• **Instruction 1**:
Write out the passage of the Azure search latency post that begins at the words "A search activity" and ends after the words "the azure search.".

───

-1

I have an Orchestration that takes 100 search terms. Batches these search terms in a batch of 10 and fans out to start the search activities (each activity takes 10 names).

A search activity sequentially processes each name. For each name, it makes 2 search requests to azure search. One with space and punctuation and another without. To make the search request I call the REST API of the azure search.

The orchestration waits for all the search activities to resolve and return the result.

The issue I am facing is that the round trip for the azure search HTTP request is taking too long in the function app when deployed on azure.

At the start of the search, it takes 3-4 seconds for each request. But after few requests, the time for a single request goes up to 17-20 seconds.

Locally when I run this Orchestration with the same input and request to the same azure search index, it does not take more than 1.5 - 2 second for each request. Locally it takes 1.0-1.2 minutes for the Orchestration to complete. But deployed app takes 7-8 minutes for the same input and request to the same azure search index.

───

• **Instruction 2**:
Update the records from the line containing "Close the Scan status dialog" through the end of the records, replacing "Pricing details" with "Billing details" and leaving everything else unchanged. Return only those lines.

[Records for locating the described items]
───

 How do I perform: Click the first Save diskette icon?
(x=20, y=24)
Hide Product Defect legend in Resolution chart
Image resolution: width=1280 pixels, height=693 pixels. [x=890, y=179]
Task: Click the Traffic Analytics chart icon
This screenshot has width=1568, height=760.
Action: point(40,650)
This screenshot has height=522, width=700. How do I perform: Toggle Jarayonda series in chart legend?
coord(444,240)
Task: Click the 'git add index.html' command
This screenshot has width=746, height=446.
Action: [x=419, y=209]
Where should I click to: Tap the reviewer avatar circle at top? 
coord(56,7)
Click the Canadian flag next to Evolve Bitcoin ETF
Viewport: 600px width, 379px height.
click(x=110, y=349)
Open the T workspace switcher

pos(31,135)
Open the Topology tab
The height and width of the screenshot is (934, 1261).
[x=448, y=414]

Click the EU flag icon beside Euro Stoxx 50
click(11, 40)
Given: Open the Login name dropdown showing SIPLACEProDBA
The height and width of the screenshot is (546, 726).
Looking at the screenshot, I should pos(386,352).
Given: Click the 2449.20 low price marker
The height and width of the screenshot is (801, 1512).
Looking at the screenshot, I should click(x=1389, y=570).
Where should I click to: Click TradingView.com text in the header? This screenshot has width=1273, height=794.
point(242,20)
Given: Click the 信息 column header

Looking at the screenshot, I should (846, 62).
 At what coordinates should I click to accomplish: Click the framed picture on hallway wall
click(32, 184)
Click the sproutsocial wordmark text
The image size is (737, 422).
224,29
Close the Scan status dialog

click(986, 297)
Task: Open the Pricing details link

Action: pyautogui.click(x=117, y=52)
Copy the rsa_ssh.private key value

───

• **Complete output 1**:
A search activity sequentially processes each name. For each name, it makes 2 search requests to azure search. One with space and punctuation and another without. To make the search request I call the REST API of the azure search.

• **Complete output 2**:
Close the Scan status dialog

click(986, 297)
Task: Open the Billing details link

Action: pyautogui.click(x=117, y=52)
Copy the rsa_ssh.private key value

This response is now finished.